Fun with Inodes

March 17, 2017

I had an inherited client project running on an EC2 Ubuntu instance like a champ. The system had racked up nearly 900 days of uptime! Not a lot of traffic but still it was running nginx with TLS, a node/express app, and mysql with pretty much 100% uptime for over 2 years.

As I went to do some routine TLS certificate maintenance, the system started throwing "No Space Left On Device" errors. I was confused because the root filesystem still had ample free space according to df -h. A round of googling eventually clued me in to having exhausted all of the ext4 filesystem inodes, which again I eventually through research understood to be mostly caused by continually accumulating unused debian linux kernel .deb packages through normal automated security patching. We had at least 15 different versions of the kernel available and each requires many files under /usr/src/linux. I eventually found a solution consisting of:

Free up some inodes by rm -rf /usr/src/linux-headers-X where X were older versions no longer needed. You can confirm the version you are running with uname -r.
Identifying a longish list of important packages with broken dependencies and reinstalling them with apt-get remove followed by apt-get install. The list ended up being linux-headers-virtual linux-virtual linux-image-virtual libc6-dev libstdc++6-4.6-dev g++-4.6 g++ which is rather frightening to uninstall (not sure the system would be usable if you rebooted between the remove and the reinstall).
Cleaning up using the commands in this askubuntu answer: apt-get install -f && apt-get autoremove

I ended up freeing up nearly 400K inodes and over 2.5 GB of disk space during this activity. The apt-get autoremove for all those linux kernel image packages took a long time (several hours) as there's a bunch of processing associated with each one.

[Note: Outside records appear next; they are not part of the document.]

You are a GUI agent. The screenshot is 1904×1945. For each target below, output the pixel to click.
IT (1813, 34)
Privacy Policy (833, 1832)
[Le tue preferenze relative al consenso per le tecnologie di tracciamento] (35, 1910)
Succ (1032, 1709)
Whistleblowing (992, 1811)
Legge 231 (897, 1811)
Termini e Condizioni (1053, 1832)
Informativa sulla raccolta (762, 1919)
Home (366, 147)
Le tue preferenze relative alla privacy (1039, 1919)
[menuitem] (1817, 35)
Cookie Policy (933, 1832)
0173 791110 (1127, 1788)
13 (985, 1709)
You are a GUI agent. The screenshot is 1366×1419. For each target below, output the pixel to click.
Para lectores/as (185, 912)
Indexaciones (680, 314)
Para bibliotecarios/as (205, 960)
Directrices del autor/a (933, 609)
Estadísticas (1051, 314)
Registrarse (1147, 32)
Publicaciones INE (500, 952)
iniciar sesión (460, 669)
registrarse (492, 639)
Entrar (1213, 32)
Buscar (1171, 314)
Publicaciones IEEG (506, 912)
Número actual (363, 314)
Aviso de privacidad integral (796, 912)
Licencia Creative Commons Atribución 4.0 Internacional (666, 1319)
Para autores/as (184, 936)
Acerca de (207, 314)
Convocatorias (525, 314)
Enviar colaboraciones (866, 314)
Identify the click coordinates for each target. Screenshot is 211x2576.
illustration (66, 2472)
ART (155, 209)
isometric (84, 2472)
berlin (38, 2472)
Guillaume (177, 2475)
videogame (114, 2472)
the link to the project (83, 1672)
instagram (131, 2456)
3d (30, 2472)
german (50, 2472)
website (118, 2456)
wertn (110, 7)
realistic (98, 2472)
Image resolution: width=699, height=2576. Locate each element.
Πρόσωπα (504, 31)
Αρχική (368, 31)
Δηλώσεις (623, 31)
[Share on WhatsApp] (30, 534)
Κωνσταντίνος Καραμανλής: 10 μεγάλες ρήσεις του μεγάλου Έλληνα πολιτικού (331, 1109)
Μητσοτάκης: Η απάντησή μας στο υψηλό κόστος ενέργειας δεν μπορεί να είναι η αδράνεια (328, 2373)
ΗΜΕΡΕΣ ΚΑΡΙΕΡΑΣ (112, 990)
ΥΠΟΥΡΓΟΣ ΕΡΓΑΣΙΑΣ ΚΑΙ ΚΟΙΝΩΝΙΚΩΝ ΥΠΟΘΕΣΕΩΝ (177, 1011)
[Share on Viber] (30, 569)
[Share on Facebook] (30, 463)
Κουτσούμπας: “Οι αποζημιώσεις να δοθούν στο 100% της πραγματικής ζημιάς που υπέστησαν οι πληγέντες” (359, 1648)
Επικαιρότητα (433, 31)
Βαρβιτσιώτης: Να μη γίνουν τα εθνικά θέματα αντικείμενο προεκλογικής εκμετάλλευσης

My appreciation for dpkg/apt has always been strong, but here's another anecdote to pile on. Prior to this, I've done many many successful upgrades of debian and ubuntu and even when things start to go a bit sideways, always managed to recover a working system without wiping and reinstalling. Now I know that you can run out of inodes over and over on a server for months at a stretch, foolishly reboot before attempting any repair and still boot and run your production processes fine while you handle the repairs.